Your customers are exposed to a tsunami of online content every day, so how do you get them to notice your company? In this article, Adam Ferrari, a chemical engineer and the founder of the successful mineral acquisitions company, Ferrari Energy, discusses how best to capture your customer's attention and build your brand.
Laser-focused, not scattered
Many times, when companies see their sales dipping or inquiries dropping off, they instinctually react by throwing more things at the wall to see what sticks. This is precisely the wrong move. You can't blame them because they are only trying to determine what their customers want.
The shotgun approach to marketing and lead generation doesn't work in today's online marketplace. Offering a generic set of benefits hoping to attract a wider audience could misfire.
Because your customers are inundated with online content, they have become desensitized to all but the most relevant ads, posts, or offers. To garner more attention online, sharpen your marketing efforts, and attract a particular set of customers. If your budget allows, run parallel campaigns, each focused on a specific niche or feature of your solution.
Develop a unique brand
When people hear the brand Craftsman Tools, most will think of quality and a lifetime warranty. But, when they hear Harbor Freight, they think of low prices. So, in the end, the point of building a brand is to influence what people think of when they hear your company's name.
Your brand should be different than your competitors. There is room enough in any market for multiple companies, especially if they each have a unique brand. Not everyone wants to pay a little extra for the highest quality, just like some people are not interested in sacrificing quality to save money. Determine what feelings, thoughts, or emotions your brand should evoke.
Be true to your brand
Once you've established your brand, stick to it. If prospective customers see you waffling about what you stand for, they will assume you stand for nothing at all.
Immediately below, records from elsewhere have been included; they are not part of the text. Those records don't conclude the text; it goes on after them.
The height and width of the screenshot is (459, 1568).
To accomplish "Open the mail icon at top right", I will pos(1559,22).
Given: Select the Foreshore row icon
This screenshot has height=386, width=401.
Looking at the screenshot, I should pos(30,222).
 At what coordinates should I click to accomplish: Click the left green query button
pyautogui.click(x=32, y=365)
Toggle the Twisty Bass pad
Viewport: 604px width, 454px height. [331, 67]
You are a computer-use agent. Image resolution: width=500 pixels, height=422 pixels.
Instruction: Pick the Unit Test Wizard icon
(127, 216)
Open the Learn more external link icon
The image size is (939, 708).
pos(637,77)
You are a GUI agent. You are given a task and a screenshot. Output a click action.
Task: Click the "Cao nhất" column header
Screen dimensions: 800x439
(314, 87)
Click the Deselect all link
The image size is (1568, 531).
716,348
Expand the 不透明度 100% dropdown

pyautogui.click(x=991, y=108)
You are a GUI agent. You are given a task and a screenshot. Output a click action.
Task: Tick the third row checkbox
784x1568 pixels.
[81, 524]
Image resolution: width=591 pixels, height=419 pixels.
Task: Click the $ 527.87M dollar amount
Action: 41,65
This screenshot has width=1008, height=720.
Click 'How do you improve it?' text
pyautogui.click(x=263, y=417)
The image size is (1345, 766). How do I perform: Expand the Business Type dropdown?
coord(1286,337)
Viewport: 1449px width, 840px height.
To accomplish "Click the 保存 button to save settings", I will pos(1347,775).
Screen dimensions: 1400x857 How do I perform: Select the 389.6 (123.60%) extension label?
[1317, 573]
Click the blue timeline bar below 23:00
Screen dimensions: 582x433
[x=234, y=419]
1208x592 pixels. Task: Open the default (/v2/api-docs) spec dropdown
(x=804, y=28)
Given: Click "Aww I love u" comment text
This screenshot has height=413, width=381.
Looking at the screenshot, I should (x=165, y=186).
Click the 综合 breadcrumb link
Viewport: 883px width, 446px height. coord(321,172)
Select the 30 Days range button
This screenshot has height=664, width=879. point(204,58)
Have you noticed that some large companies own multiple brands of the same product? That's because they understand the value of letting each brand be true to the image they have created for it. They are fortunate enough to support more than one brand and attract a wider audience; maybe you can too.
Build trust with touchpoints
Because there is so much online content for people to wade through, they become suspicious of all marketing efforts. The best way to combat this hesitancy is to offer something of value, possibly an eBook, a professional report, a free consultation, or whatever works for your business. Then, and here's the important part, don't try and sell them anything when they respond to your free offer.
This can be difficult because the natural inclination is to try and sell to them when you have their attention. Resist the temptation. You'll want to gather some contact information so you can follow up with them later, but the victory is yours if they walk away from their first experience with your company feeling like they received something of value and didn't even have to defend against an assault from a salesperson. Think of this as the opposite of selling vacation timeshares.
For most products and services, it requires several touchpoints with the customer before they complete a purchase. Don't try and short circuit the process. Make each contact with your company an enjoyable experience.